Today d’Aquino lives in Ottawa with his wife Susan Peterson d’Aquino. They share a great passion for the performing and visual arts, architecture, gardening, fly fishing and travel, and co-chair a foundation for business leadership, public policy innovation and excellence in the arts.
His arts involvement includes being chair of the National Gallery of Canada Foundation, and he has served on the boards of the Calgary-based National Music Centre, the Council for Business and the Arts in Canada, the Fathers of Confederation Buildings Trust, and the international advisory committee for the Calgary International Organ Festival.
He is recipient of numerous national and international honors and awards, including the Queen Elizabeth II Golden and Diamond Jubilee Medals, the Aguila Azteca conferred on him by Mexico’s president, and the title of Commendatore conferred on him by Italy’s president.
The story of the d’Aquino and Mandoli families in Trail is told in the 1995 book Trail of Memories. Tom d’Aquino’s maternal grandfather Atillio Mandoli came from Tuscany to North America in the early 1900s and was working at the Trail smelter in 1907. After Tom’s father Caeteno died in 1959, his mother Anna returned to Trail from Nelson.

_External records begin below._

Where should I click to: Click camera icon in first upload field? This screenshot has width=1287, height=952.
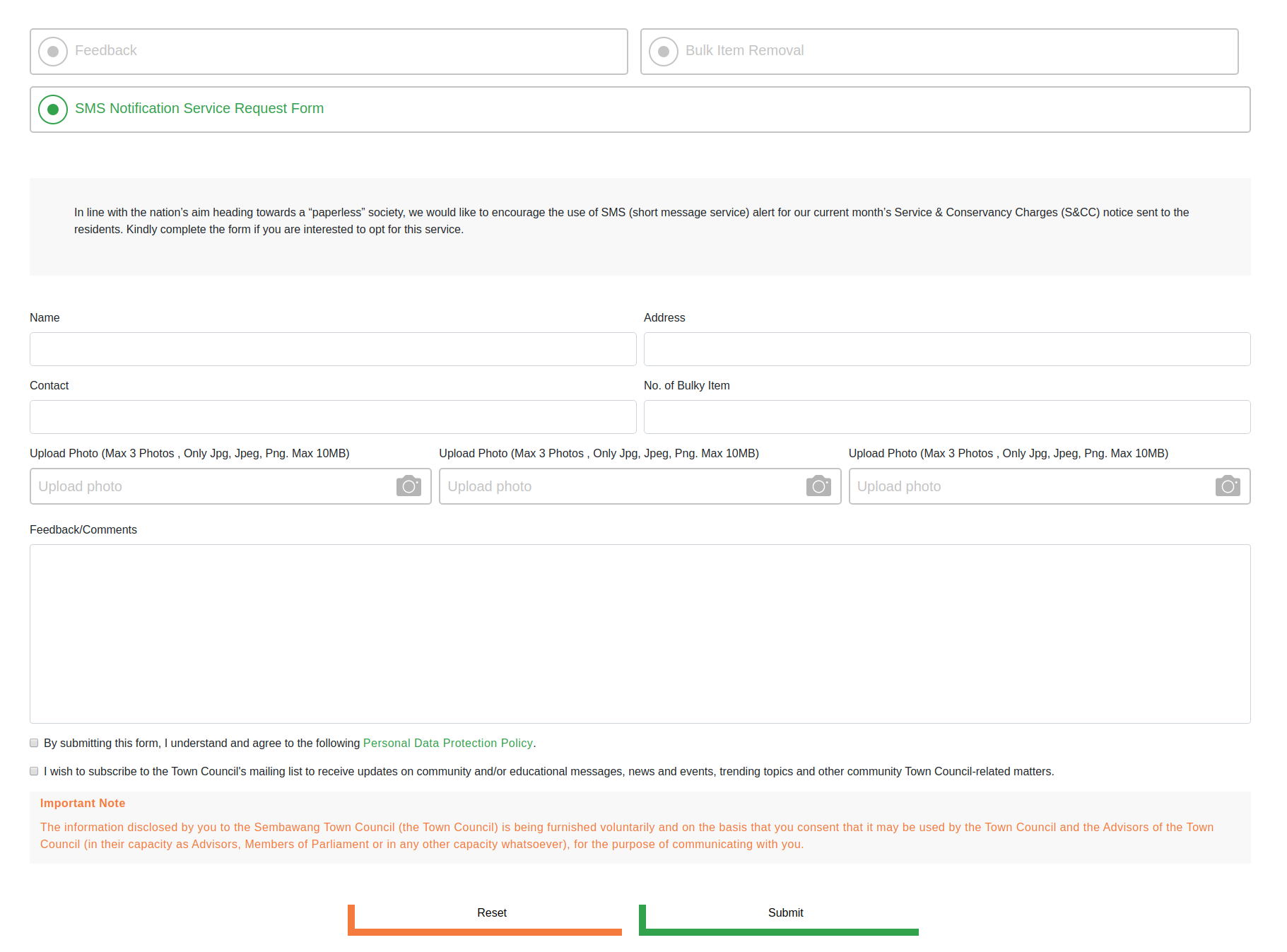[409, 486]
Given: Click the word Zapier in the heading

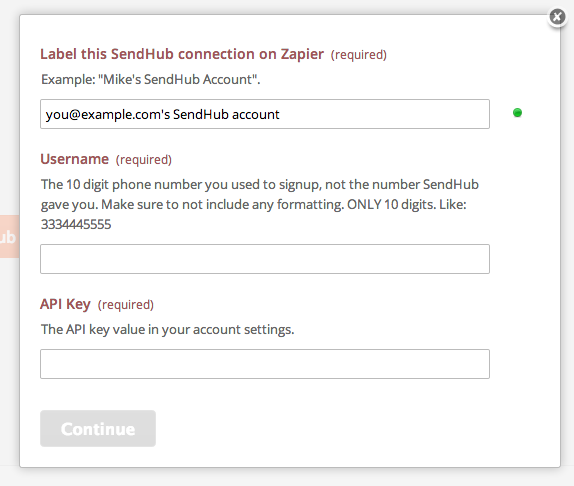Looking at the screenshot, I should (x=302, y=54).
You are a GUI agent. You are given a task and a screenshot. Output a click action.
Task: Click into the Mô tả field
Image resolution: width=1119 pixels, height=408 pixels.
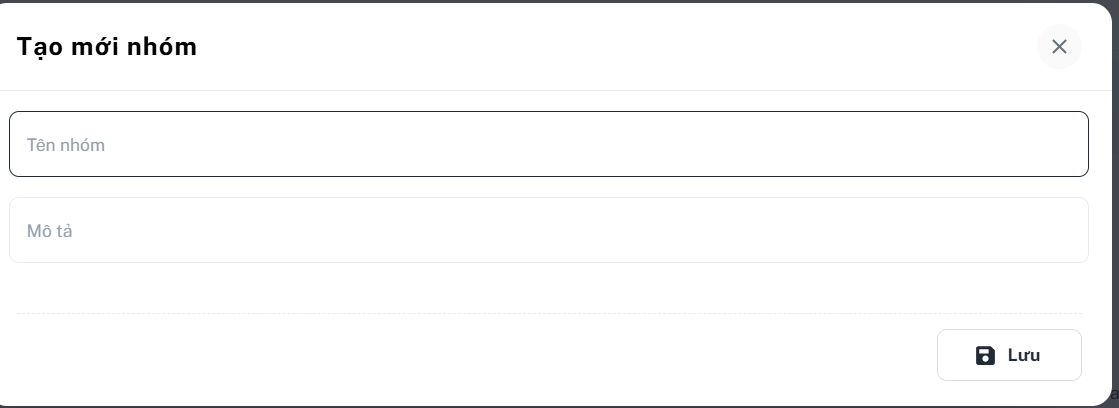tap(548, 231)
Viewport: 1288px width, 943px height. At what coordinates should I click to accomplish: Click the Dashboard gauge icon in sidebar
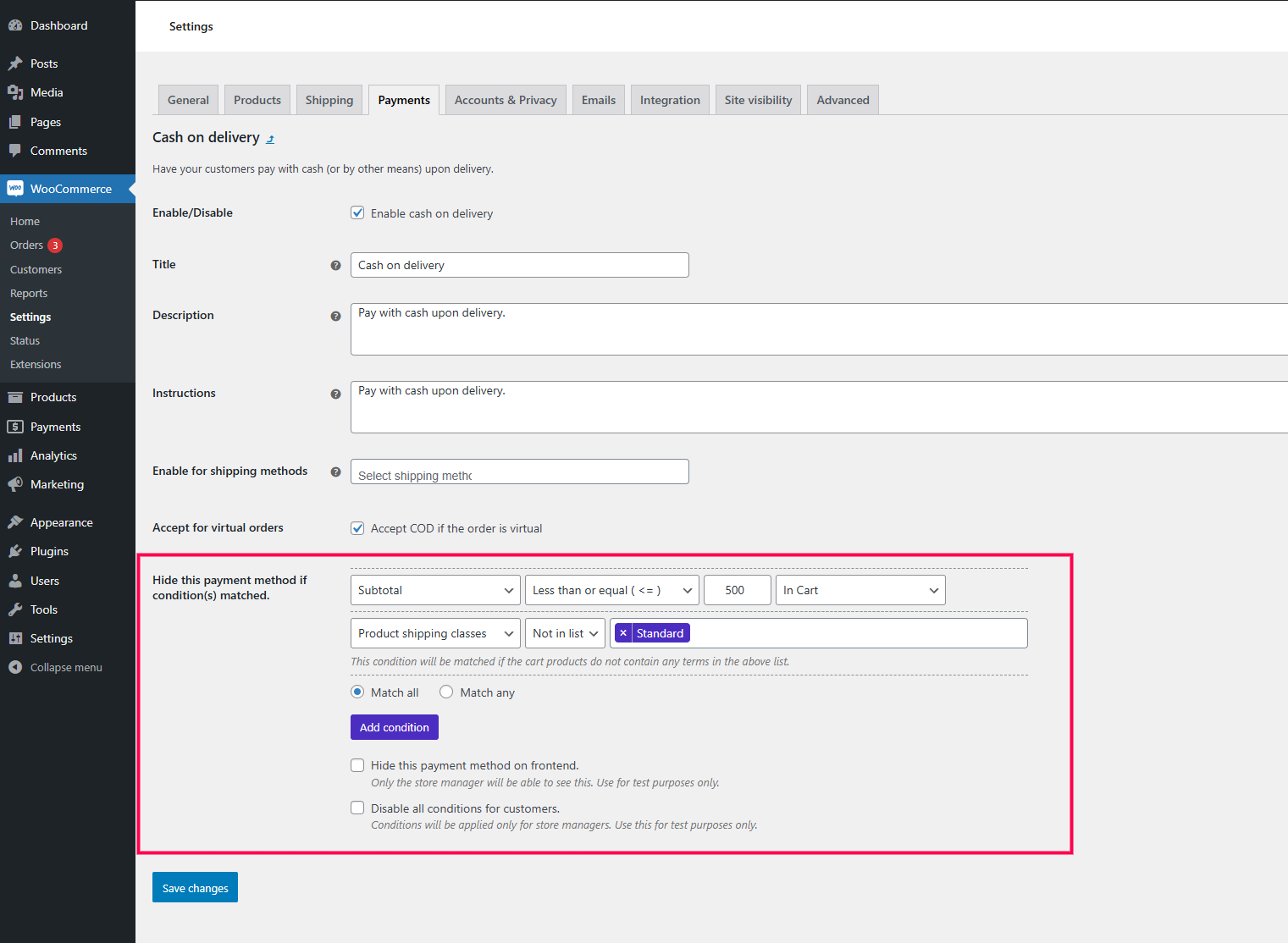[15, 25]
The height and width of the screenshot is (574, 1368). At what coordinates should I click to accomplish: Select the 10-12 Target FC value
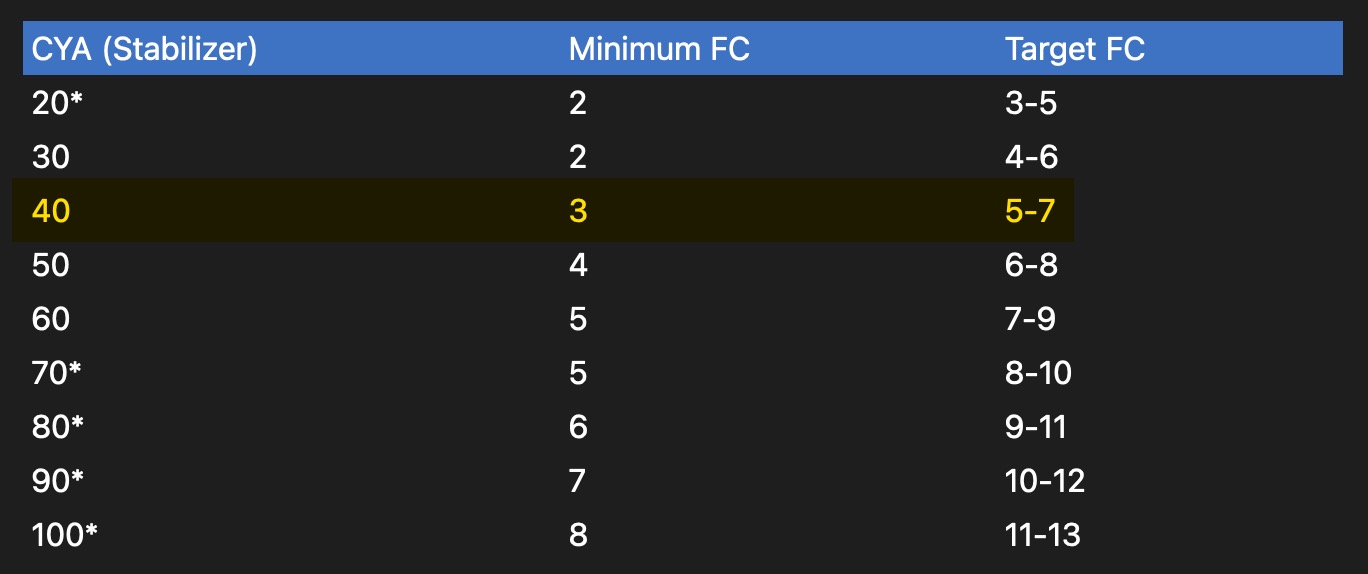[1045, 481]
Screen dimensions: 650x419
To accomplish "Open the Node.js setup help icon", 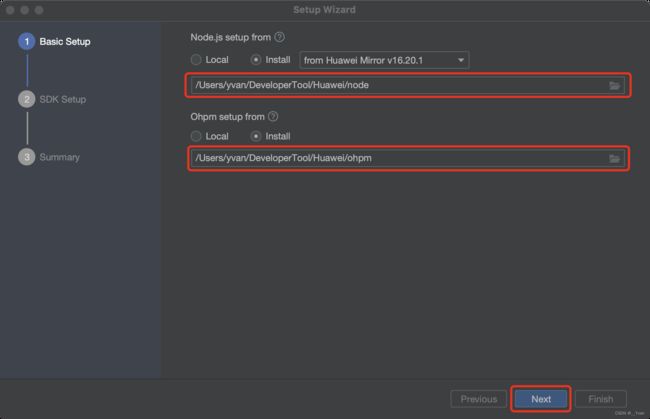I will tap(280, 37).
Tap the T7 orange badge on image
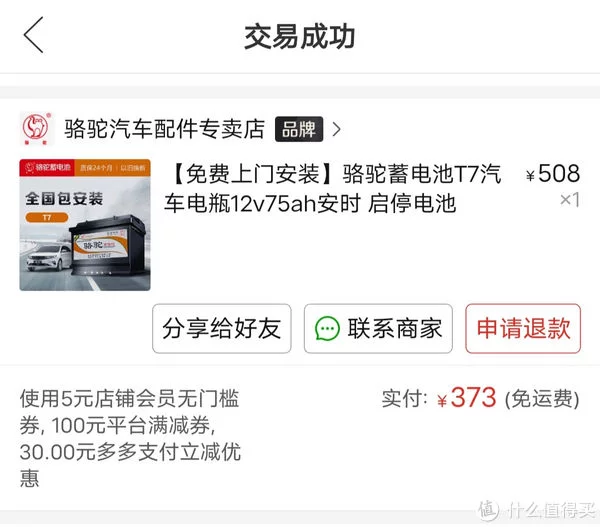 click(x=47, y=217)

The name “Thomas d’Aquino – Canadian Business Leader” is on the Home of Champions monument in downtown Trail that honors past and present residents who have excelled in business and sports or greatly contributed to the cultural landscape of the region. While Trail can claim him as a native son, Nelson deserves credit as the community of his formative years and where he had all his schooling.
Castlegar resident Sam McBride is an occasional Star contributor.